I set aside time today and listened to it twice through, back to back.  In brief, I think the second half is stronger and up until Where are We Now? came on I would characterise my response to the tracks to have been cautiously disappointed.

I'm not going to review the album in full though, there are plenty of better qualified and more thoughtful sources for that out there.  What I want to talk about is what I heard in that album.

With almost every track, I heard an echo of an earlier track or album.  Where Are We Now? had reminded me of Heathen and Reality from the first listen so I was expecting more of that, instead, The Next Day is more eclectic though and Bowie's voice, influence, and lyrical content seems a vignette of a past him.  

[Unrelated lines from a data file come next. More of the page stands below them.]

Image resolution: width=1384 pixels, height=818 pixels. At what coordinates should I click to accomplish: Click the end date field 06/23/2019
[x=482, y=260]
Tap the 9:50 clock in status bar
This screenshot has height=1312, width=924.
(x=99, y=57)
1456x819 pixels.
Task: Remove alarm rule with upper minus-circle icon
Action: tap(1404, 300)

This is Bowie, clearly he doesn't do anything accidentally, but can he produce something original any more?  Could he, if he chose, pull out a new Bowie from the bag - not this newest Bowie incarnation - the old man looking back on himself -?  Year on year I find my own creativity waning.  I try and console myself that my PhD study is itself an act of creativity - thinking new thoughts, making new connections.  But the kind of bold creativity that comes with naivety and youth?  That's more elusive.

Confronted with a pile of lego what would you make? What would you do with what you made? I think I could still knock out a house, car, space station, but creating a story for it? Beyond me.  The art of play - we broadly accept we lose it, I think, but is resignation the right response?  I understand story tellers, actors, sculptors, they retain it, but even then its constrained, within boundaries and frameworks of intelligibility.  They can still access it though, more than I can.  Is that imagination or practice?  

There's a certain loneliness to having a bounded internal world, one that doesn't take a leap to a new landscape when prompted.  Is there a key to be found to reopen that door or is a muscle that wastes from under-use?